The paper will further argue that both the college sports programs and the athlete-students who participate in them cannot have it both ways. They cannot continue to be revenue producers for the schools while at the same time pretend to be pushing the ideals of scholarship and amateur athletics. At some point, a decision needs to be made. As pointed out by Barbash (1990):
[T]here should be a federal law that requires schools either to return to the Ivy League ideal in which players are legitimate members of the student body, judged by the same standards as everybody else, or let players on their teams be non-student professionals. (p. 39)

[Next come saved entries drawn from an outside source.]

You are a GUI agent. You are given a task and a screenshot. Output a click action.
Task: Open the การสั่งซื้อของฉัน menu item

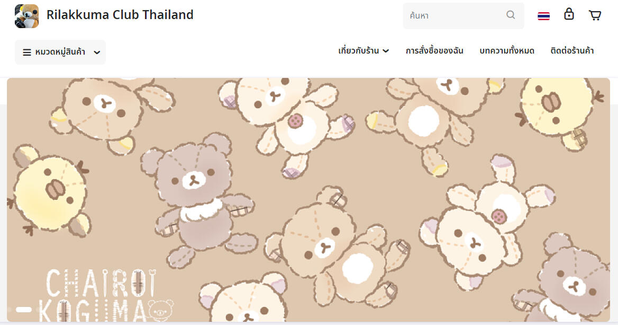point(434,50)
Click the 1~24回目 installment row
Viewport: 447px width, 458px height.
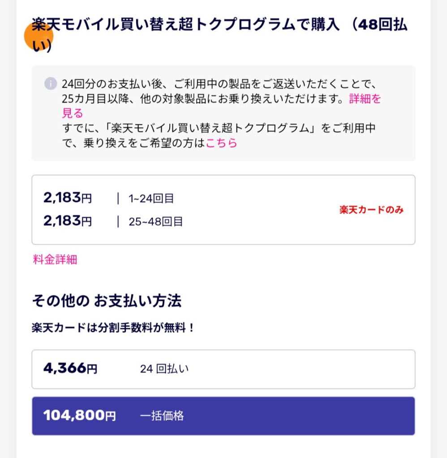tap(151, 199)
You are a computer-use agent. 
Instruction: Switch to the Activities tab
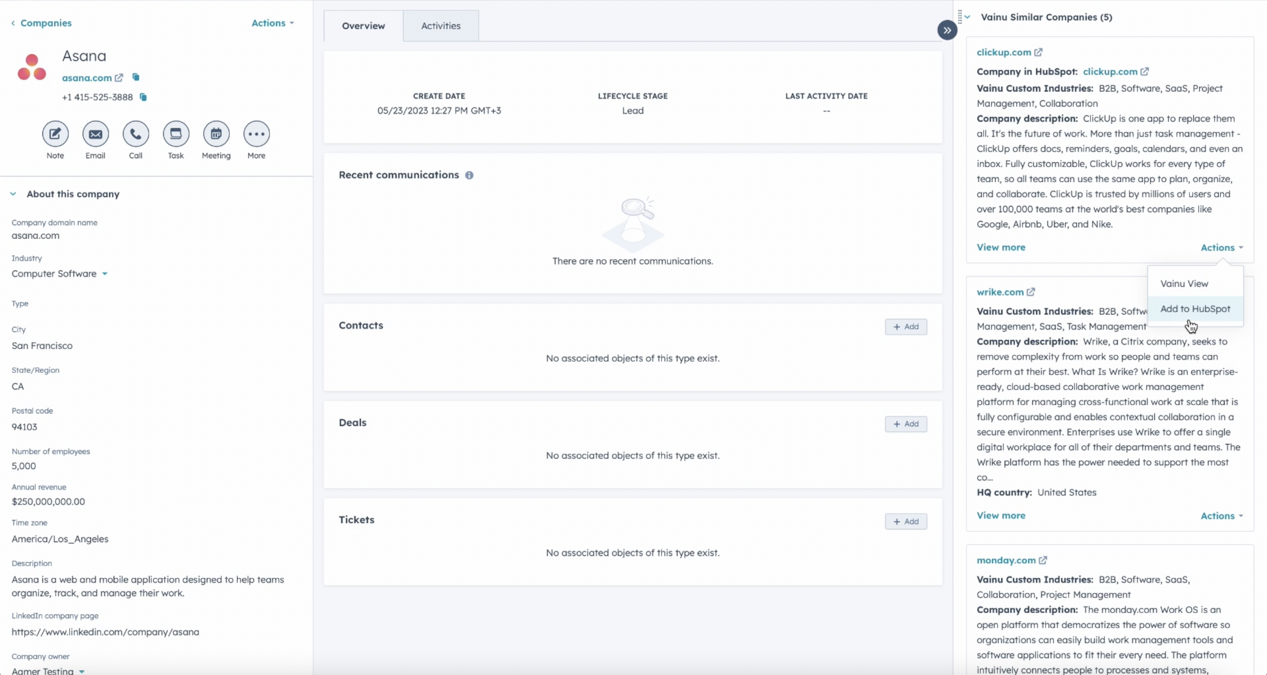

This paper argues that the second option should be the one chosen (creating college teams made up of non-student professionals) in order to remove both the hypocrisy and the unfairness of college athletic programs today. In essence, at the present time, college athletes must endure a four-year unpaid apprenticeship in order to hope for the opportunity to one day make it into the ranks of professional sport.
How likely are the odds of that happening? Well, the odds of a high school athlete becoming a professional athlete have been placed at about 10,000 to one: "As far as probabilities go, there's a better chance of, say, taking a coin, flipping it, and having it land on heads 13 times in a row" (Simons & Butow, 1997, p. 46). At th...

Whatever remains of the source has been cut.